#### [To do]
These entries must be printed again exactly as they are.

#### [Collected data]
________________________

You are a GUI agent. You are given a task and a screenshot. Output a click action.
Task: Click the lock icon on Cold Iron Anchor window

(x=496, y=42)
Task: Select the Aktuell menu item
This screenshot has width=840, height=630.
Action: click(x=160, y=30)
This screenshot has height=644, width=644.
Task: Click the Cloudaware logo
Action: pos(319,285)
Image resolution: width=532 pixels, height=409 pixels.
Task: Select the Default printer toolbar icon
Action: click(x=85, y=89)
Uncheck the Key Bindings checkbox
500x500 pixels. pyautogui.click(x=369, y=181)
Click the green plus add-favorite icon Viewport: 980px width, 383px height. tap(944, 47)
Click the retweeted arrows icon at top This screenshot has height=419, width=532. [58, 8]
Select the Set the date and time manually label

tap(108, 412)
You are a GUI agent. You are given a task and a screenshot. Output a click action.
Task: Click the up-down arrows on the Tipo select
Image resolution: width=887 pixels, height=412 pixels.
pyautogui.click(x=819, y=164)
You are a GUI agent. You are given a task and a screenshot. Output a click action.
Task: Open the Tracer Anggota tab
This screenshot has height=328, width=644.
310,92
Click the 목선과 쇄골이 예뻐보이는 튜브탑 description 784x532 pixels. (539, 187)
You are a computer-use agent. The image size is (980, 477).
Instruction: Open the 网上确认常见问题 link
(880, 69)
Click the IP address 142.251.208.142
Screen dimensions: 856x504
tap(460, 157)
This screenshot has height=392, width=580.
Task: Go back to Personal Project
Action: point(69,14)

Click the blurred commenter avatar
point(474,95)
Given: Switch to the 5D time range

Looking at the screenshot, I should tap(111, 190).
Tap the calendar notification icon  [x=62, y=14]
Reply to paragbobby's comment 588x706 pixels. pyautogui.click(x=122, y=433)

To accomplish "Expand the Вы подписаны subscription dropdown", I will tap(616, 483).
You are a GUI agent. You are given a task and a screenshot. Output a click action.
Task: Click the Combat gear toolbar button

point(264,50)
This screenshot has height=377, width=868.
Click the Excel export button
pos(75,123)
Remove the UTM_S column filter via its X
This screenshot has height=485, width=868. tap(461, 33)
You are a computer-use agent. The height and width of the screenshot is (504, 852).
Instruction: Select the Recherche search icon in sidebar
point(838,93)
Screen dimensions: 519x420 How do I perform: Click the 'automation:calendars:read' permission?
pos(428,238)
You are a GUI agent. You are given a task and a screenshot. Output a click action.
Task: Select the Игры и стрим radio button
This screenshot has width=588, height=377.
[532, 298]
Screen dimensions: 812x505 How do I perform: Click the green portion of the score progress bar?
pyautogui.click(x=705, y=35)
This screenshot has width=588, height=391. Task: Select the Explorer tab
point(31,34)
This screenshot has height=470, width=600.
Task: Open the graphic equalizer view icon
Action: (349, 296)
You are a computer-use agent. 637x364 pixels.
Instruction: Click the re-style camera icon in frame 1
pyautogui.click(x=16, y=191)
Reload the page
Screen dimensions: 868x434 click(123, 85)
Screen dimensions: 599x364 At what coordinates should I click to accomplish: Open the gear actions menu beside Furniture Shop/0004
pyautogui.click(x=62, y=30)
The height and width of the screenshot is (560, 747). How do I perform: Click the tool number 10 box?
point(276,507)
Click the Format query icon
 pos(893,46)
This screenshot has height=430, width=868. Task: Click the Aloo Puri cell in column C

________________________

#### [Answer below]
You are a GUI agent. You are given a task and a screenshot. Output a click action.
Task: Click the lock icon on Cold Iron Anchor window

(x=496, y=42)
Task: Select the Aktuell menu item
This screenshot has width=840, height=630.
Action: click(x=160, y=30)
This screenshot has height=644, width=644.
Task: Click the Cloudaware logo
Action: pos(319,285)
Image resolution: width=532 pixels, height=409 pixels.
Task: Select the Default printer toolbar icon
Action: click(x=85, y=89)
Uncheck the Key Bindings checkbox
500x500 pixels. pyautogui.click(x=369, y=181)
Click the green plus add-favorite icon Viewport: 980px width, 383px height. tap(944, 47)
Click the retweeted arrows icon at top This screenshot has height=419, width=532. [58, 8]
Select the Set the date and time manually label

tap(108, 412)
You are a GUI agent. You are given a task and a screenshot. Output a click action.
Task: Click the up-down arrows on the Tipo select
Image resolution: width=887 pixels, height=412 pixels.
pyautogui.click(x=819, y=164)
You are a GUI agent. You are given a task and a screenshot. Output a click action.
Task: Open the Tracer Anggota tab
This screenshot has height=328, width=644.
310,92
Click the 목선과 쇄골이 예뻐보이는 튜브탑 description 784x532 pixels. (539, 187)
You are a computer-use agent. The image size is (980, 477).
Instruction: Open the 网上确认常见问题 link
(880, 69)
Click the IP address 142.251.208.142
Screen dimensions: 856x504
tap(460, 157)
This screenshot has height=392, width=580.
Task: Go back to Personal Project
Action: point(69,14)

Click the blurred commenter avatar
point(474,95)
Given: Switch to the 5D time range

Looking at the screenshot, I should tap(111, 190).
Tap the calendar notification icon  [x=62, y=14]
Reply to paragbobby's comment 588x706 pixels. pyautogui.click(x=122, y=433)

To accomplish "Expand the Вы подписаны subscription dropdown", I will tap(616, 483).
You are a GUI agent. You are given a task and a screenshot. Output a click action.
Task: Click the Combat gear toolbar button

point(264,50)
This screenshot has height=377, width=868.
Click the Excel export button
pos(75,123)
Remove the UTM_S column filter via its X
This screenshot has height=485, width=868. tap(461, 33)
You are a computer-use agent. The height and width of the screenshot is (504, 852).
Instruction: Select the Recherche search icon in sidebar
point(838,93)
Screen dimensions: 519x420 How do I perform: Click the 'automation:calendars:read' permission?
pos(428,238)
You are a GUI agent. You are given a task and a screenshot. Output a click action.
Task: Select the Игры и стрим radio button
This screenshot has width=588, height=377.
[532, 298]
Screen dimensions: 812x505 How do I perform: Click the green portion of the score progress bar?
pyautogui.click(x=705, y=35)
This screenshot has width=588, height=391. Task: Select the Explorer tab
point(31,34)
This screenshot has height=470, width=600.
Task: Open the graphic equalizer view icon
Action: (349, 296)
You are a computer-use agent. 637x364 pixels.
Instruction: Click the re-style camera icon in frame 1
pyautogui.click(x=16, y=191)
Reload the page
Screen dimensions: 868x434 click(123, 85)
Screen dimensions: 599x364 At what coordinates should I click to accomplish: Open the gear actions menu beside Furniture Shop/0004
pyautogui.click(x=62, y=30)
The height and width of the screenshot is (560, 747). How do I perform: Click the tool number 10 box?
point(276,507)
Click the Format query icon
 pos(893,46)
This screenshot has height=430, width=868. Task: Click the Aloo Puri cell in column C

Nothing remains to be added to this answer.